Although such agreements are a key reason for the military stalemate in Deir Ezzor, especially around the airport and in some key neighbourhoods in the main urban centre, Jabhat Al Nusra has not attempted to alienate these clans or towns by imposing themselves on their areas – Jabhat Al Nusra is widely known to be the main force that is fighting in the front lines and is eager to make military advances.
Control of lucrative resources in the oil-rich province is perhaps one of the reasons behind Jabhat Al Nusra’s decision to fight Isil. But that fails to explain the full picture. Jabhat Al Nusra could control such resources on its own months ago. It did not need to cooperate with FSA groups against a fellow jihadi group – this particular move has surprised many jihadi supporters.
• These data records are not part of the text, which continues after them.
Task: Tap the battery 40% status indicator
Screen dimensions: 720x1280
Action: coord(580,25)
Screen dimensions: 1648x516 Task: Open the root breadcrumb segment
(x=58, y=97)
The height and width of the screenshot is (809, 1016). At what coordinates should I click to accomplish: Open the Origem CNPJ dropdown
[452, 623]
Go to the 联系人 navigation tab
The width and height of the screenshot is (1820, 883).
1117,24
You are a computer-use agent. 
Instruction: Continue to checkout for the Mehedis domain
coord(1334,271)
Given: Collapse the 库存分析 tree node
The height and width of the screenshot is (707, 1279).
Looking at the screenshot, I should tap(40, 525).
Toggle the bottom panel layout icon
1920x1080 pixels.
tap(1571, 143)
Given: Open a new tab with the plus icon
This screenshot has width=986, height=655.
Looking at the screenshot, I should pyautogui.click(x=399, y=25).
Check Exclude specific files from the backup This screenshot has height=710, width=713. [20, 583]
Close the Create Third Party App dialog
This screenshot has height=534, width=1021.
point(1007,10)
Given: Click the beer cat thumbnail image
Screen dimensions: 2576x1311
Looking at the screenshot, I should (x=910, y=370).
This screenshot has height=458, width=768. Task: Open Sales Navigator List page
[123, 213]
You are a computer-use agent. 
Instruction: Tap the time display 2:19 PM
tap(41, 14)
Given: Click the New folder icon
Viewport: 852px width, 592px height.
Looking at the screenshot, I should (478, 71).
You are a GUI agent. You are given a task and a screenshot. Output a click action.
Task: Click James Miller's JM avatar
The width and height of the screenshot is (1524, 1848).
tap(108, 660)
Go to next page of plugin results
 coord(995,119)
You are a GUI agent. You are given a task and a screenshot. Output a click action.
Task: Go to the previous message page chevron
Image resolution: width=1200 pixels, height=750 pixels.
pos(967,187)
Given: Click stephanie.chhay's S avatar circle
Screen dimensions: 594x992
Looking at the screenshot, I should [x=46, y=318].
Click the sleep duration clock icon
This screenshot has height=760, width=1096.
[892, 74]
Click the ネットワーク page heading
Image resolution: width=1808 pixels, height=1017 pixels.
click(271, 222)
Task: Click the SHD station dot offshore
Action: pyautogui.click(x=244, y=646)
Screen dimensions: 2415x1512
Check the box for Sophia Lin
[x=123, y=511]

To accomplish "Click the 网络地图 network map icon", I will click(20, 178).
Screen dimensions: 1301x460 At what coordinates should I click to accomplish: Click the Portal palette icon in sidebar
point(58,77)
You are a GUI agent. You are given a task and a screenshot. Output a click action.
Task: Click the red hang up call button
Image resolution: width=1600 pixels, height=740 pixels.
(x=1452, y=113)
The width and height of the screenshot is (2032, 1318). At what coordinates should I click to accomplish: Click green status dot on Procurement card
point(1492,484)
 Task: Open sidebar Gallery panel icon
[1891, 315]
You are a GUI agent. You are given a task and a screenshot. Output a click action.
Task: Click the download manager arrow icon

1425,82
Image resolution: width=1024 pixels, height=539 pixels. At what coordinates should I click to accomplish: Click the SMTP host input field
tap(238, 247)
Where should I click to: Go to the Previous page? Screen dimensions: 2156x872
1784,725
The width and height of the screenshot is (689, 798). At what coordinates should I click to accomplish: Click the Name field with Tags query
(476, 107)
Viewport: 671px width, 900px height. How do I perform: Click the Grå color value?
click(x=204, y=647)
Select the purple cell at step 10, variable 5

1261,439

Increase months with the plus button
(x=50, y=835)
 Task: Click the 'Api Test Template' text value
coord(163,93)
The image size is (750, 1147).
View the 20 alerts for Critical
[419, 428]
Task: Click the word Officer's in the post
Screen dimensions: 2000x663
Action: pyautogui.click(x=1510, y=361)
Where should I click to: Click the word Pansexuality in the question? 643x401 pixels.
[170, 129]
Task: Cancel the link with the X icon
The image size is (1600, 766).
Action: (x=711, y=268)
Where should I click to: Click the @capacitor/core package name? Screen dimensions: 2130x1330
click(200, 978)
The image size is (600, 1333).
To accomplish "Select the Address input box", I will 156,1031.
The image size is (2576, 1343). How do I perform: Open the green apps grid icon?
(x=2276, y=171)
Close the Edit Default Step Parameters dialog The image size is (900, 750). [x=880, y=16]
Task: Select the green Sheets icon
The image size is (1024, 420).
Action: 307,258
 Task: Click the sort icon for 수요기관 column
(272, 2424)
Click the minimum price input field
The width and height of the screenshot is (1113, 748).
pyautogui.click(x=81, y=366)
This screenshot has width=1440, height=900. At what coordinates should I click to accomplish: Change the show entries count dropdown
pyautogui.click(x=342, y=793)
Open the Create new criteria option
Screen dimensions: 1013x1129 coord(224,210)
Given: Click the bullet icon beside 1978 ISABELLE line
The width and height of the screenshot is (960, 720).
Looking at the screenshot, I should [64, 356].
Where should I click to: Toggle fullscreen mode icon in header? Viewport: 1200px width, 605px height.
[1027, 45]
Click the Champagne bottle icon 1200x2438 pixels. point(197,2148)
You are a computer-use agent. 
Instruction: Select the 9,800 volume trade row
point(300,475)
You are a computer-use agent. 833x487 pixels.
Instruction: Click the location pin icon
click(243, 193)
The episode underlines how Jabhat Al Nusra is sensitive to how it is being perceived in areas where it operates, and that fact presents a daunting challenge for any future government in Syria. How will it deal with such a group (which, according to informed sources, numbers between 6,000 and 7,000 but can rally as many as 25,000 fighters)?
The fact that the province is a tribal area makes it susceptible to jihadi influence, not because tribes are religiously dogmatic but because it is easier to organise their communities around a certain idea and because tribes are pragmatic and flexible, arguably more so than any other social or religious unit in Syria.
But tribes, despite the violence, are really still part of the silent majority and the dynamics that play out in Deir Ezzor can offer insights into how jihadi groups operate and into the challenge they present for the country’s future.